** Opening Given data block **

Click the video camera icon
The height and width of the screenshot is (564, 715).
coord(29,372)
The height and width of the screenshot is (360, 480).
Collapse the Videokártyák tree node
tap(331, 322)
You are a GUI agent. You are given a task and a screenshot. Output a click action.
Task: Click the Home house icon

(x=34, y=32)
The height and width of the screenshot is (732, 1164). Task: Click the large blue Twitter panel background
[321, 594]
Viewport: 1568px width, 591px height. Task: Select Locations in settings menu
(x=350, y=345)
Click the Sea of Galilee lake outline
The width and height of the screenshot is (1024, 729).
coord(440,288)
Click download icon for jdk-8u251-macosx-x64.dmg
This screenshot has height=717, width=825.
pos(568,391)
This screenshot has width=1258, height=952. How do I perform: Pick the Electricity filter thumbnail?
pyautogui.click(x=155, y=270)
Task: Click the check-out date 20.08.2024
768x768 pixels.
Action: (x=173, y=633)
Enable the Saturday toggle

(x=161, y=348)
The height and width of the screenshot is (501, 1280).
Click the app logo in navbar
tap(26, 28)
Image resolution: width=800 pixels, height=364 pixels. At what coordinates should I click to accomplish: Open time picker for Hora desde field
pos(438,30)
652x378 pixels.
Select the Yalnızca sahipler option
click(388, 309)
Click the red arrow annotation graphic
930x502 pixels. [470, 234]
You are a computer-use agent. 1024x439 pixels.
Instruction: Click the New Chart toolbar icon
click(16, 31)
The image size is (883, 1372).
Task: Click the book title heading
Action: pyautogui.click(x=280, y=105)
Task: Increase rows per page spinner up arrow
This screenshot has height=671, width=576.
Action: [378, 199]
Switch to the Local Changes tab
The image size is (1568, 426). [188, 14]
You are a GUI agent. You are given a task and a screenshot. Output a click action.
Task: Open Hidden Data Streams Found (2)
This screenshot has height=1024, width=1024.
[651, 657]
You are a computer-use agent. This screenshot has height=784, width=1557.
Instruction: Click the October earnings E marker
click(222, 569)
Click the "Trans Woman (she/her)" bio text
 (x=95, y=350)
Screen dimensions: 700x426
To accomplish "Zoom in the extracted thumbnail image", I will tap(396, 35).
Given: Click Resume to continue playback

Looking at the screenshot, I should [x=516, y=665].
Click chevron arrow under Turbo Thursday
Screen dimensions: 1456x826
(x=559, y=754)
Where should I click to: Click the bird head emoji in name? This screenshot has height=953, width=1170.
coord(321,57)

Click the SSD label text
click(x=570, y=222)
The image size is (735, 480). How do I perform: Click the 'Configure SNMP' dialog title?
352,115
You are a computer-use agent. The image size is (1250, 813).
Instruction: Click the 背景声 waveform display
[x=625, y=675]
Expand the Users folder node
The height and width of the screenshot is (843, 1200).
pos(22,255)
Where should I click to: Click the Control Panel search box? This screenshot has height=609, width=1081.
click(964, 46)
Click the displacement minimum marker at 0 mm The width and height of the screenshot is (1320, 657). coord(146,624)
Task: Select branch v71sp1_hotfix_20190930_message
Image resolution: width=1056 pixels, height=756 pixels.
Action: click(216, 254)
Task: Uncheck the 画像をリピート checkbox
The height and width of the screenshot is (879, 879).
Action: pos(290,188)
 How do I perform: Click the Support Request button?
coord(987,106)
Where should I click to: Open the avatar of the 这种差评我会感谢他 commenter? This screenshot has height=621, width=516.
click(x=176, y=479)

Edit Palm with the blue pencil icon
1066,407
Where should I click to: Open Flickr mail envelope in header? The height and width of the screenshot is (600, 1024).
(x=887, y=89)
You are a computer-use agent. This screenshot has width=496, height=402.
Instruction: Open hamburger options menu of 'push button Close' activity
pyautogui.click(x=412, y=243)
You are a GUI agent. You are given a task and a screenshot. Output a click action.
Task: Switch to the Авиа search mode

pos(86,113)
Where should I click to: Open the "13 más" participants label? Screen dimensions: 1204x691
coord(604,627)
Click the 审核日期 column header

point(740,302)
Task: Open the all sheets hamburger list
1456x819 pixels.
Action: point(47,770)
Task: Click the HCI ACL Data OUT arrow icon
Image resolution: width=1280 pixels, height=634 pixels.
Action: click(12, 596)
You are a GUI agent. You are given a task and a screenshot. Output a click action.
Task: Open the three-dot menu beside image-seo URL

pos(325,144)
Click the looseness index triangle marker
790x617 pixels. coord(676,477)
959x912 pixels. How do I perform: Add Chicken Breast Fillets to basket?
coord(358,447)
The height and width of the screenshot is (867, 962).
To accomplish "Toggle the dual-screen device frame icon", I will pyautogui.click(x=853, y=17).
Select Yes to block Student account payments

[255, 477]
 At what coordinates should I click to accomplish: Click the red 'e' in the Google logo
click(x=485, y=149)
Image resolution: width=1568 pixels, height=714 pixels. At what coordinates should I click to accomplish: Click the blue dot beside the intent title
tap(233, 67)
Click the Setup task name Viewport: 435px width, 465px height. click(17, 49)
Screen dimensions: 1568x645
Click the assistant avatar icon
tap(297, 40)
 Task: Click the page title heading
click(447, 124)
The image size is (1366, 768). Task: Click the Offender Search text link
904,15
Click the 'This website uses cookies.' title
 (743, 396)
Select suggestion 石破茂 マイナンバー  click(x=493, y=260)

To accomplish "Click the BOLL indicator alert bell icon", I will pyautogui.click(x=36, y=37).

** Closing Given data block **

» What to do
A verbatim copy of every entry is required.

» Response
Click the video camera icon
The height and width of the screenshot is (564, 715).
coord(29,372)
The height and width of the screenshot is (360, 480).
Collapse the Videokártyák tree node
tap(331, 322)
You are a GUI agent. You are given a task and a screenshot. Output a click action.
Task: Click the Home house icon

(x=34, y=32)
The height and width of the screenshot is (732, 1164). Task: Click the large blue Twitter panel background
[321, 594]
Viewport: 1568px width, 591px height. Task: Select Locations in settings menu
(x=350, y=345)
Click the Sea of Galilee lake outline
The width and height of the screenshot is (1024, 729).
coord(440,288)
Click download icon for jdk-8u251-macosx-x64.dmg
This screenshot has height=717, width=825.
pos(568,391)
This screenshot has width=1258, height=952. How do I perform: Pick the Electricity filter thumbnail?
pyautogui.click(x=155, y=270)
Task: Click the check-out date 20.08.2024
768x768 pixels.
Action: (x=173, y=633)
Enable the Saturday toggle

(x=161, y=348)
The height and width of the screenshot is (501, 1280).
Click the app logo in navbar
tap(26, 28)
Image resolution: width=800 pixels, height=364 pixels. At what coordinates should I click to accomplish: Open time picker for Hora desde field
pos(438,30)
652x378 pixels.
Select the Yalnızca sahipler option
click(388, 309)
Click the red arrow annotation graphic
930x502 pixels. [470, 234]
You are a computer-use agent. 1024x439 pixels.
Instruction: Click the New Chart toolbar icon
click(16, 31)
The image size is (883, 1372).
Task: Click the book title heading
Action: pyautogui.click(x=280, y=105)
Task: Increase rows per page spinner up arrow
This screenshot has height=671, width=576.
Action: [378, 199]
Switch to the Local Changes tab
The image size is (1568, 426). [188, 14]
You are a GUI agent. You are given a task and a screenshot. Output a click action.
Task: Open Hidden Data Streams Found (2)
This screenshot has height=1024, width=1024.
[651, 657]
You are a computer-use agent. This screenshot has height=784, width=1557.
Instruction: Click the October earnings E marker
click(222, 569)
Click the "Trans Woman (she/her)" bio text
 (x=95, y=350)
Screen dimensions: 700x426
To accomplish "Zoom in the extracted thumbnail image", I will tap(396, 35).
Given: Click Resume to continue playback

Looking at the screenshot, I should [x=516, y=665].
Click chevron arrow under Turbo Thursday
Screen dimensions: 1456x826
(x=559, y=754)
Where should I click to: Click the bird head emoji in name? This screenshot has height=953, width=1170.
coord(321,57)

Click the SSD label text
click(x=570, y=222)
The image size is (735, 480). How do I perform: Click the 'Configure SNMP' dialog title?
352,115
You are a computer-use agent. The image size is (1250, 813).
Instruction: Click the 背景声 waveform display
[x=625, y=675]
Expand the Users folder node
The height and width of the screenshot is (843, 1200).
pos(22,255)
Where should I click to: Click the Control Panel search box? This screenshot has height=609, width=1081.
click(964, 46)
Click the displacement minimum marker at 0 mm The width and height of the screenshot is (1320, 657). coord(146,624)
Task: Select branch v71sp1_hotfix_20190930_message
Image resolution: width=1056 pixels, height=756 pixels.
Action: click(216, 254)
Task: Uncheck the 画像をリピート checkbox
The height and width of the screenshot is (879, 879).
Action: pos(290,188)
 How do I perform: Click the Support Request button?
coord(987,106)
Where should I click to: Open the avatar of the 这种差评我会感谢他 commenter? This screenshot has height=621, width=516.
click(x=176, y=479)

Edit Palm with the blue pencil icon
1066,407
Where should I click to: Open Flickr mail envelope in header? The height and width of the screenshot is (600, 1024).
(x=887, y=89)
You are a computer-use agent. This screenshot has width=496, height=402.
Instruction: Open hamburger options menu of 'push button Close' activity
pyautogui.click(x=412, y=243)
You are a GUI agent. You are given a task and a screenshot. Output a click action.
Task: Switch to the Авиа search mode

pos(86,113)
Where should I click to: Open the "13 más" participants label? Screen dimensions: 1204x691
coord(604,627)
Click the 审核日期 column header

point(740,302)
Task: Open the all sheets hamburger list
1456x819 pixels.
Action: point(47,770)
Task: Click the HCI ACL Data OUT arrow icon
Image resolution: width=1280 pixels, height=634 pixels.
Action: click(12, 596)
You are a GUI agent. You are given a task and a screenshot. Output a click action.
Task: Open the three-dot menu beside image-seo URL

pos(325,144)
Click the looseness index triangle marker
790x617 pixels. coord(676,477)
959x912 pixels. How do I perform: Add Chicken Breast Fillets to basket?
coord(358,447)
The height and width of the screenshot is (867, 962).
To accomplish "Toggle the dual-screen device frame icon", I will pyautogui.click(x=853, y=17).
Select Yes to block Student account payments

[255, 477]
 At what coordinates should I click to accomplish: Click the red 'e' in the Google logo
click(x=485, y=149)
Image resolution: width=1568 pixels, height=714 pixels. At what coordinates should I click to accomplish: Click the blue dot beside the intent title
tap(233, 67)
Click the Setup task name Viewport: 435px width, 465px height. click(17, 49)
Screen dimensions: 1568x645
Click the assistant avatar icon
tap(297, 40)
 Task: Click the page title heading
click(447, 124)
The image size is (1366, 768). Task: Click the Offender Search text link
904,15
Click the 'This website uses cookies.' title
 (743, 396)
Select suggestion 石破茂 マイナンバー  click(x=493, y=260)

To accomplish "Click the BOLL indicator alert bell icon", I will pyautogui.click(x=36, y=37).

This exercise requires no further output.